Was ist die Anteriorsegmentanalyse und wozu dient sie?
Die Anteriorsegmentanalyse ist ein diagnostisches Verfahren. Es dient zur detaillierten Untersuchung des vorderen Augenabschnitts, einschließlich Hornhaut, vorderer Augenkammer, Iris und Linse. Sie ermöglicht die Beurteilung der strukturellen und funktionellen Gesundheit dieser Bereiche. Besonders bei der Diagnose und Überwachung von Augenkrankheiten wie Keratokonus, Glaukom oder Verletzungen der Hornhaut ist diese Untersuchung von großer Bedeutung.

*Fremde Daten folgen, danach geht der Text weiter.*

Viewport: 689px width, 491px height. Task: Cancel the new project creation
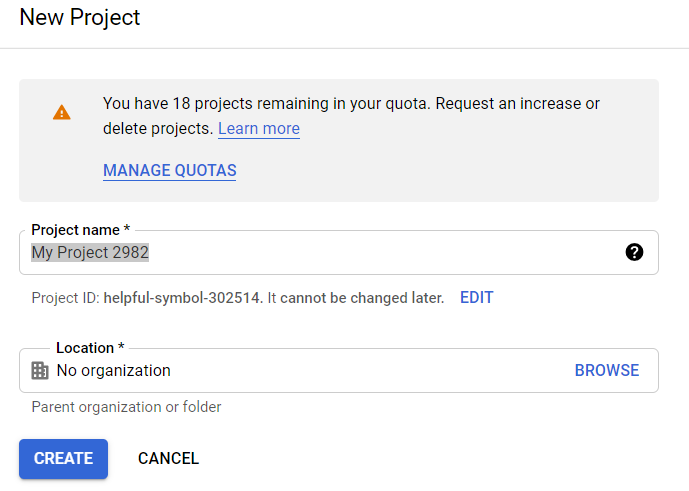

Welche Technologien kommen zum Einsatz?
Moderne Geräte wie Scheimpflug-Kameras oder OCT-Scanner (Optische Kohärenztomographie) erfassen hochpräzise Bilder des vorderen Augenabschnitts. Diese Technologien ermöglichen es, die Hornhautdicke, die Topographie der Hornhautoberfläche oder die Tiefe der vorderen Augenkammer exakt zu messen.
Wann ist die Anteriorsegmentanalyse besonders wichtig?

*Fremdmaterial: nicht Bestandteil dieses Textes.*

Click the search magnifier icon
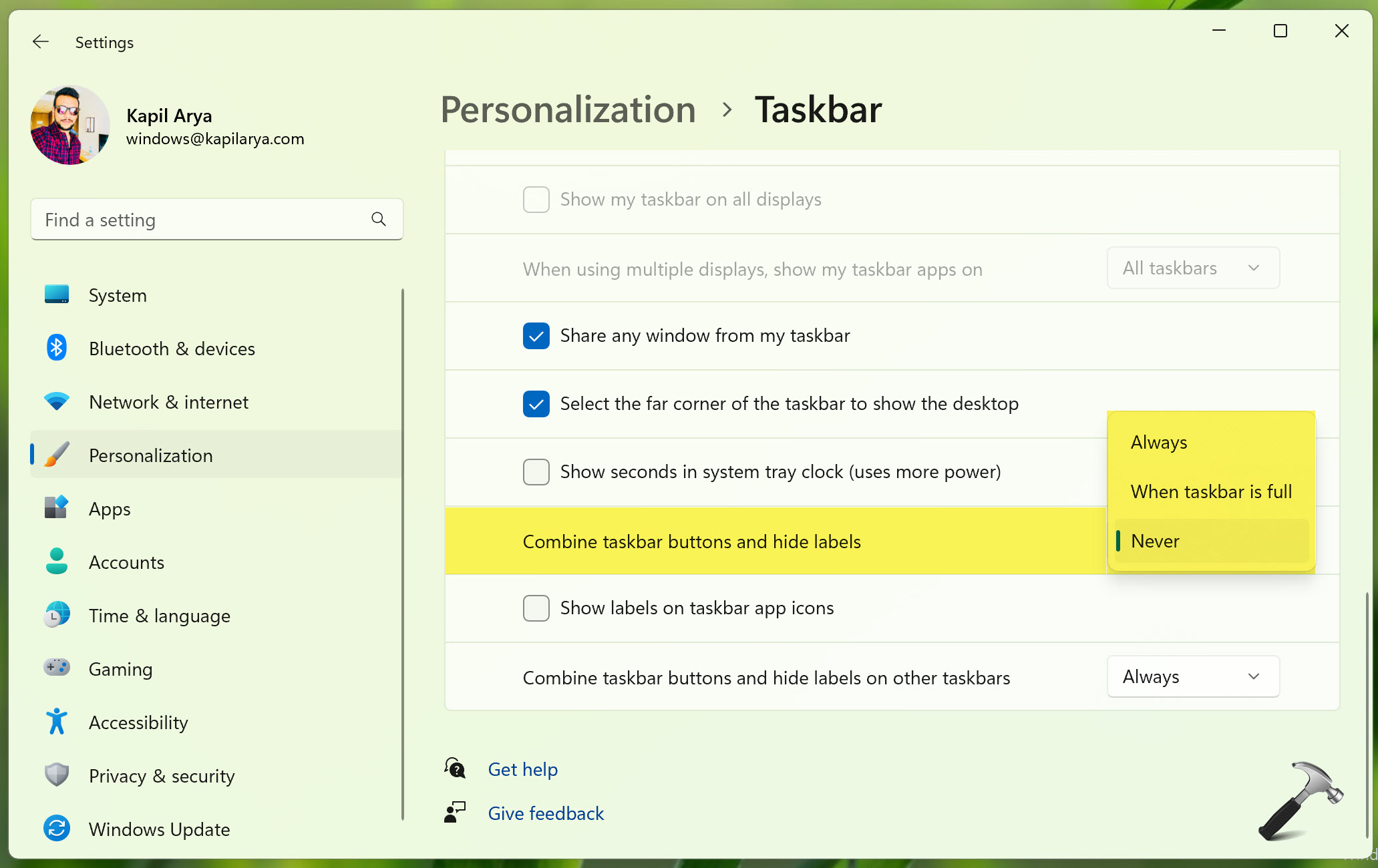1378x868 pixels. pyautogui.click(x=378, y=219)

Solche Messungen sind unverzichtbar für die Planung und Durchführung von Eingriffen wie Kataraktoperationen oder refraktiven Laserbehandlungen. Auch bei der Anpassung von Spezialkontaktlinsen, wie beispielsweise bei unregelmäßigen Hornhautformen, liefert die Anteriorsegmentanalyse entscheidende Informationen. Die Untersuchung trägt dazu bei, das Risiko von Komplikationen zu minimieren und optimale Behandlungsergebnisse zu erzielen.

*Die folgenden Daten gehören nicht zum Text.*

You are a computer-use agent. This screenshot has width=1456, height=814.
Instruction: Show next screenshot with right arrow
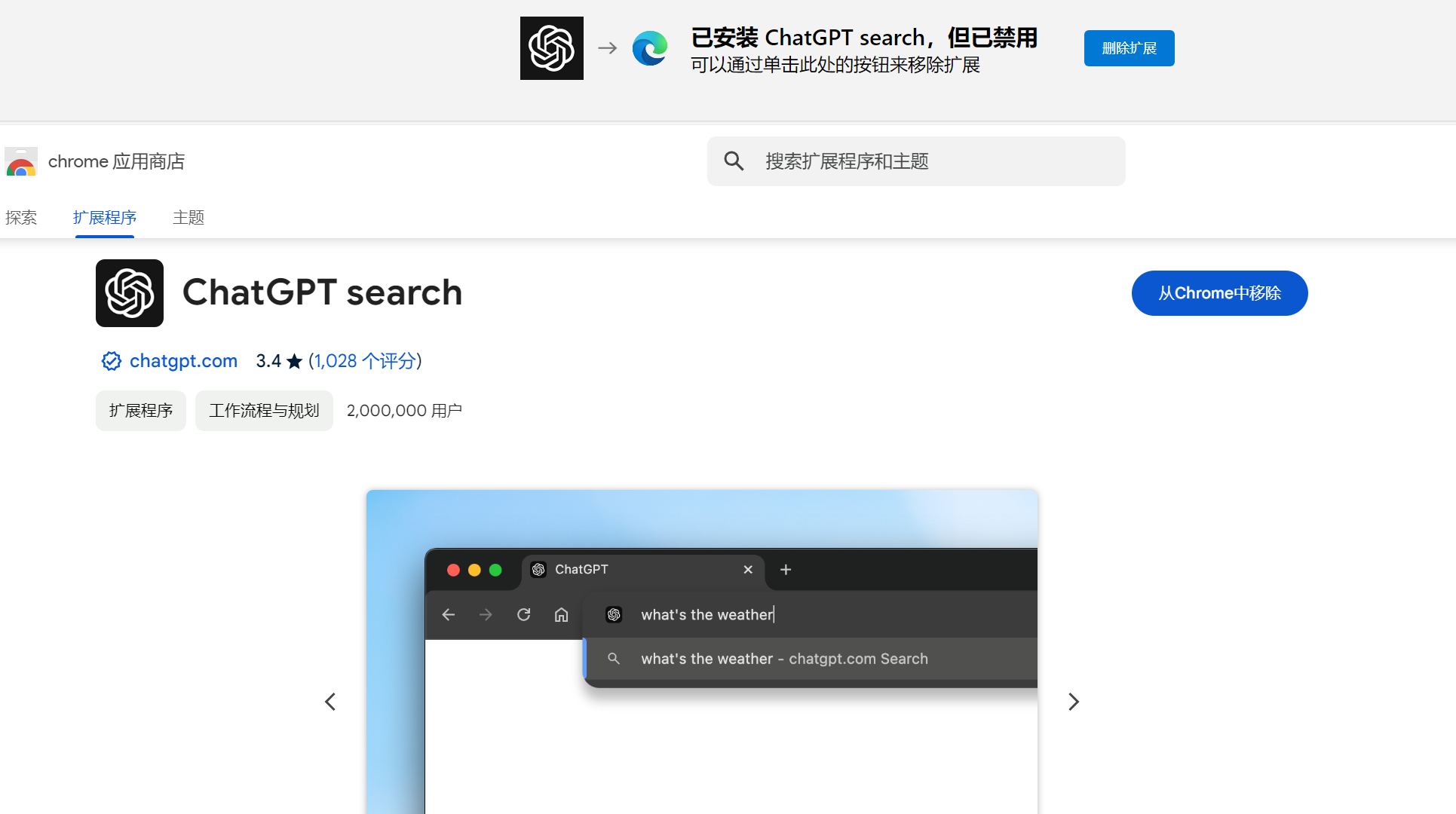point(1074,702)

Wie läuft die Untersuchung ab?
Die Anteriorsegmentanalyse ist nicht invasiv, schmerzfrei und innerhalb weniger Minuten abgeschlossen. Sie ist ein wertvolles Instrument zur Früherkennung und Überwachung von Augenerkrankungen und dient der langfristigen Erhaltung der Sehqualität.